Pete Droge and his band the Sinners offered up one of the best releases of 1996 in Find a Door, an album of slightly skewed rock. Helping out was the potent voice of Elaine Summers, who also played guitar with the group.

Now the tables are turned on Summers' Transplanting, with Droge playing behind (and producing) her debut while she takes the spotlight. She doesn't disappoint: Transplanting--full of music that's too fresh to be Americana, yet too rooted in tradition to be considered "modern rock"--is practically an instant classic. Full of oddly compelling arrangements and rhythms that are as emotional and expressive as Summers' voice, the music on Transplanting conjures up the intersections of modern America, where the strip mall runs into the desert. It's the spot that Sheryl Crow tries so hard to capture yet seems to miss every time: You just don't really believe that Crow loves that beer buzz early in the morning. Put the same words across in Summers' girlish-but-grown voice however, and you're there.

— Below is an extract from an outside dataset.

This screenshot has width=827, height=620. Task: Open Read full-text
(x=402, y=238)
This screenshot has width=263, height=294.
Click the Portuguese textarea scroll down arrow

Summers and Droge play almost all the instruments on nearly all the songs, but the album doesn't suffer from the stylistic straightjacket that such limited personnel can sometimes impose. Rather, there's an ebullience and enthusiasm behind the songs here that conjures up a block party (a swinging, bouncy remake of the Troggs' "Our Love Will Still be There"), an evening cruise down life's main drag ("Tell Me About It"), or a bundle of best wishes to a former lover that reveals both damage and the ability to forgive ("Laugh"). The songs are full of electric guitars that know exactly when to growl in the background and when to roar to the fore, cushioned by acoustic and slide guitar, Hammond organ, harmonica, and just enough lo-fi to add grit without contrivance. Her approach (the gospel-y chorus on "Real Low Down," the cascading series of Elaines that start "Witness," the oily clockwork that paces "Ain't No Way," a story about final comeuppance) has that just-perfect amount of sonic overstatement--verging on the cartoonish--that is the real spirit of rock and roll.

Whether she's contemplating liberation or loss ("Fly" and "Gone to Stay," respectively) or telling a boy what it takes ("To Be Mine"), Summers captures not only the essence of a song, but the nut of its emotion. Transplanting is a very promising start, and the kind of record that makes you itch to see the artist live.